Start of Records supplied
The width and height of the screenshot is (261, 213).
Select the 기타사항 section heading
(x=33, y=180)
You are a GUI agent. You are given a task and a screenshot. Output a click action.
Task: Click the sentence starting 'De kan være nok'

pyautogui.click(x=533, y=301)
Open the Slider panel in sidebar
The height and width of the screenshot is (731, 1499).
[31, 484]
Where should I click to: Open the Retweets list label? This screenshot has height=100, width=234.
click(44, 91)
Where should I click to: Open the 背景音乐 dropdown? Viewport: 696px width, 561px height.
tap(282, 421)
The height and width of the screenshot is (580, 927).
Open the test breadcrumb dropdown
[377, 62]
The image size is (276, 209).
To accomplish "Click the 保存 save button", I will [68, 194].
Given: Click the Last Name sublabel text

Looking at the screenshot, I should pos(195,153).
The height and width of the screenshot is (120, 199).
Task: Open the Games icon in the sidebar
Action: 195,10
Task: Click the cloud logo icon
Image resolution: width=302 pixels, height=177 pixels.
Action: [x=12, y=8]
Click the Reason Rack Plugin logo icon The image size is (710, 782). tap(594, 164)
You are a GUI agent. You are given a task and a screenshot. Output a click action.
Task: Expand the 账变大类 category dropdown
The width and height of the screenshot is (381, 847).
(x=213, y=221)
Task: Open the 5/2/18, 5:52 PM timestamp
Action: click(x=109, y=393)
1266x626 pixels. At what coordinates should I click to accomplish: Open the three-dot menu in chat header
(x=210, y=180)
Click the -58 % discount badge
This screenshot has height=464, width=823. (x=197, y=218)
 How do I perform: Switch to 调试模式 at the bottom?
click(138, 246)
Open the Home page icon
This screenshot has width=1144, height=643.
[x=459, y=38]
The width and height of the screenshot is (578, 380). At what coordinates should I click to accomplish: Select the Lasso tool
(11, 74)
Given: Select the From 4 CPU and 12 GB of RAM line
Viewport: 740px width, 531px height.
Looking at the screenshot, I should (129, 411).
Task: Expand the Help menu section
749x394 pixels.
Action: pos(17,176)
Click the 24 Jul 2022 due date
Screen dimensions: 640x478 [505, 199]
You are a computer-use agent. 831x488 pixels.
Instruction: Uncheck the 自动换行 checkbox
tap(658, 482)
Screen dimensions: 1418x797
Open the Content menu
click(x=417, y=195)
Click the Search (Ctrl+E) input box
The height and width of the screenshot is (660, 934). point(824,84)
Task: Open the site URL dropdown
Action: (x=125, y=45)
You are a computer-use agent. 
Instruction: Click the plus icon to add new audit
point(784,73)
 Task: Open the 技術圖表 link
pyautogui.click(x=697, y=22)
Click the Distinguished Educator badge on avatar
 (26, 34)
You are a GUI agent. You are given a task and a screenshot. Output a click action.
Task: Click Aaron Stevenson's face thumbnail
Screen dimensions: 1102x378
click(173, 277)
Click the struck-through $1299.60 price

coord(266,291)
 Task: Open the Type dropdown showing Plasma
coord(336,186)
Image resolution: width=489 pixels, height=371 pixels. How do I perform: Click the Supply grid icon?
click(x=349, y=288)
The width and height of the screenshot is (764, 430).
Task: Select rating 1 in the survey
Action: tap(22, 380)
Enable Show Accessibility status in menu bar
End of Records supplied
__Work item__
Exactly reproduce every line of the records.

__Task result__
The width and height of the screenshot is (261, 213).
Select the 기타사항 section heading
(x=33, y=180)
You are a GUI agent. You are given a task and a screenshot. Output a click action.
Task: Click the sentence starting 'De kan være nok'

pyautogui.click(x=533, y=301)
Open the Slider panel in sidebar
The height and width of the screenshot is (731, 1499).
[31, 484]
Where should I click to: Open the Retweets list label? This screenshot has height=100, width=234.
click(44, 91)
Where should I click to: Open the 背景音乐 dropdown? Viewport: 696px width, 561px height.
tap(282, 421)
The height and width of the screenshot is (580, 927).
Open the test breadcrumb dropdown
[377, 62]
The image size is (276, 209).
To accomplish "Click the 保存 save button", I will [68, 194].
Given: Click the Last Name sublabel text

Looking at the screenshot, I should pos(195,153).
The height and width of the screenshot is (120, 199).
Task: Open the Games icon in the sidebar
Action: 195,10
Task: Click the cloud logo icon
Image resolution: width=302 pixels, height=177 pixels.
Action: [x=12, y=8]
Click the Reason Rack Plugin logo icon The image size is (710, 782). tap(594, 164)
You are a GUI agent. You are given a task and a screenshot. Output a click action.
Task: Expand the 账变大类 category dropdown
The width and height of the screenshot is (381, 847).
(x=213, y=221)
Task: Open the 5/2/18, 5:52 PM timestamp
Action: click(x=109, y=393)
1266x626 pixels. At what coordinates should I click to accomplish: Open the three-dot menu in chat header
(x=210, y=180)
Click the -58 % discount badge
This screenshot has height=464, width=823. (x=197, y=218)
 How do I perform: Switch to 调试模式 at the bottom?
click(138, 246)
Open the Home page icon
This screenshot has width=1144, height=643.
[x=459, y=38]
The width and height of the screenshot is (578, 380). At what coordinates should I click to accomplish: Select the Lasso tool
(11, 74)
Given: Select the From 4 CPU and 12 GB of RAM line
Viewport: 740px width, 531px height.
Looking at the screenshot, I should (129, 411).
Task: Expand the Help menu section
749x394 pixels.
Action: pos(17,176)
Click the 24 Jul 2022 due date
Screen dimensions: 640x478 [505, 199]
You are a computer-use agent. 831x488 pixels.
Instruction: Uncheck the 自动换行 checkbox
tap(658, 482)
Screen dimensions: 1418x797
Open the Content menu
click(x=417, y=195)
Click the Search (Ctrl+E) input box
The height and width of the screenshot is (660, 934). point(824,84)
Task: Open the site URL dropdown
Action: (x=125, y=45)
You are a computer-use agent. 
Instruction: Click the plus icon to add new audit
point(784,73)
 Task: Open the 技術圖表 link
pyautogui.click(x=697, y=22)
Click the Distinguished Educator badge on avatar
 (26, 34)
You are a GUI agent. You are given a task and a screenshot. Output a click action.
Task: Click Aaron Stevenson's face thumbnail
Screen dimensions: 1102x378
click(173, 277)
Click the struck-through $1299.60 price

coord(266,291)
 Task: Open the Type dropdown showing Plasma
coord(336,186)
Image resolution: width=489 pixels, height=371 pixels. How do I perform: Click the Supply grid icon?
click(x=349, y=288)
The width and height of the screenshot is (764, 430).
Task: Select rating 1 in the survey
Action: tap(22, 380)
Enable Show Accessibility status in menu bar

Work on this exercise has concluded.